うまくいかない、という焦り。指先の、細かな震え。
それから――ごめんなさい、という、消え入りそうな念。誰に謝っているのかも、わからないまま。
その底に、はっきりと、死の匂いがあった。
冷えて、湿った、錆びた水の匂い。指の腹から、すうっと手首まで這い上がってくる。
この白衣の持ち主は、もう生きていない。
(ふつうの幽霊なら、まだ楽ですわ)
胸の内でだけ、わたしはつぶやいた。
表情は動かさない。動かさないけれど、背筋のあたりは、さっきから細かく粟立っている。

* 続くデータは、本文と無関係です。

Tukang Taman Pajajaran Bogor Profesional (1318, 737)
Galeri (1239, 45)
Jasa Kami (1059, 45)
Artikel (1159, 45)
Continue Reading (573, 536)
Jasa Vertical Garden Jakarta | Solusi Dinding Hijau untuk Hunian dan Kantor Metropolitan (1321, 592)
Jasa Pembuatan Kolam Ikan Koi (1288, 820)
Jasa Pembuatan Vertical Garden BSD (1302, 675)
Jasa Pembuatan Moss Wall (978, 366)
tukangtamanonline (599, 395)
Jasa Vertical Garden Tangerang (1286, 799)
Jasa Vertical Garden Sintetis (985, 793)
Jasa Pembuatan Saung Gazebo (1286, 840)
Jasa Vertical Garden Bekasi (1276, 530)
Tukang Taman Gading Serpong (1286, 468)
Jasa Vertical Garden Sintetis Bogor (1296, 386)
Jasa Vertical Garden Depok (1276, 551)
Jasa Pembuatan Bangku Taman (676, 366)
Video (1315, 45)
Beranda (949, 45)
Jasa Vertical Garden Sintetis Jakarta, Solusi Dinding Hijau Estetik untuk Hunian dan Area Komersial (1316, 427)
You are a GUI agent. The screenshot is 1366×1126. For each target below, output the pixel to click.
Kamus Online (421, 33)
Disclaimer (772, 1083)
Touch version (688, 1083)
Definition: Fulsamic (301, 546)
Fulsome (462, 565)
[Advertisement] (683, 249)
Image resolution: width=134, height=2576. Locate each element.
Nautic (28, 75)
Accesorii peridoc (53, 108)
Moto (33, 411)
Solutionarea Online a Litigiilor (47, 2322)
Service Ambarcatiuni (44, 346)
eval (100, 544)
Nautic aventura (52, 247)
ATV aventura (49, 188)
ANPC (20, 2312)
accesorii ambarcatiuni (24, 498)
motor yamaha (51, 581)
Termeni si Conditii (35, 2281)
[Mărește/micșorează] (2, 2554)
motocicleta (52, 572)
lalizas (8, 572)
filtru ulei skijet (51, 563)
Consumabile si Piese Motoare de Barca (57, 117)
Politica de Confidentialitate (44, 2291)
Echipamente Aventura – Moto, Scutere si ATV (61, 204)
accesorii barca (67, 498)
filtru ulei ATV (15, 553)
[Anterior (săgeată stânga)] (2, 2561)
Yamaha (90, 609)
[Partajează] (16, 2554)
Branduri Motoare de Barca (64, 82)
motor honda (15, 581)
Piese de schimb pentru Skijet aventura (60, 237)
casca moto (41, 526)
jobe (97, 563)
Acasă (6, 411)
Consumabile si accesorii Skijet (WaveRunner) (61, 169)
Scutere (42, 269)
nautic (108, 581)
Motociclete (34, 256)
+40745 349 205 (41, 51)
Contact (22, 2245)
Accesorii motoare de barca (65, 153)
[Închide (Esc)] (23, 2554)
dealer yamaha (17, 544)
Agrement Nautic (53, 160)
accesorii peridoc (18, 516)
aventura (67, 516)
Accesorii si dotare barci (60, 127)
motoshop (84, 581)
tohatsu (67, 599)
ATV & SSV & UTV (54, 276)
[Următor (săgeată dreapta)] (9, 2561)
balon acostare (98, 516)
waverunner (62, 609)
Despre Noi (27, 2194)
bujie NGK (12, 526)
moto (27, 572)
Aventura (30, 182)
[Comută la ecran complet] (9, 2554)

死んだ人の念が物に残るのは、よくあることだ。送ってあげれば、たいていは収まる。
でも、この白衣は、それだけじゃなかった。
死の匂いの上に、もうひとつ別の念が、薄く重なっていた。
あたたかい、生きた人の念だ。
死んだ人の冷たさと生きた人のぬくもりが、一枚の布の上で、ぴったりと寄り添っている。
(……気持ちが、わるい)
わたしは、心のなかでだけ正直に言った。
◆
わたしは、まず、いちばん単純な線から潰すことにした。
誰かが夜のあいだに洗って、戻している。
研究室の誰かの悪戯か、それとも、誰かのやさしさか。
刑事さんに頼んで、夜の記録を当ててもらった。
研究棟は、夜は施錠される。誰が入退室したか、ぜんぶカードに残る。
水原さんが亡くなってからの半年、このロッカー室に、夜、入った人はいなかった。
廊下の防犯カメラにも、白衣を持ち出した人は映っていない。
なのに毎週、白衣は洗われて戻る。糊まで、きいて。
――誰の手も、通っていない。
誰も入らない部屋で、誰かが毎週ていねいに、白衣を畳んでいる。
その畳み目のぴしりとした角を思い出して、わたしはもう一度だけ、背筋を冷やした。
◆
わたしは、白衣をもう一度よく見た。
糊のきいた、まっさらな白。けれど、内ポケットのあたりが、すこしだけふくらんでいた。
指を入れると、紙が一枚、折り畳まれて入っていた。
小さく、何度も畳まれて、やわらかくなった紙だ。
角が、毛羽立っている。何度も広げては、また畳んだのだろう。
広げると、新聞の切り抜きだった。
町のパン屋の、アルバイト募集の広告。
白衣の持ち主が、研究の合間に、誰にも言わずに見ていたのかもしれない。
ピペットを置いた指で、こっそりと。
パンの焼ける、小さな店の求人を。
わたしは、その切り抜きを、しばらく見ていた。
「……刑事さん」
わたしは、つとめて平らな声を出した。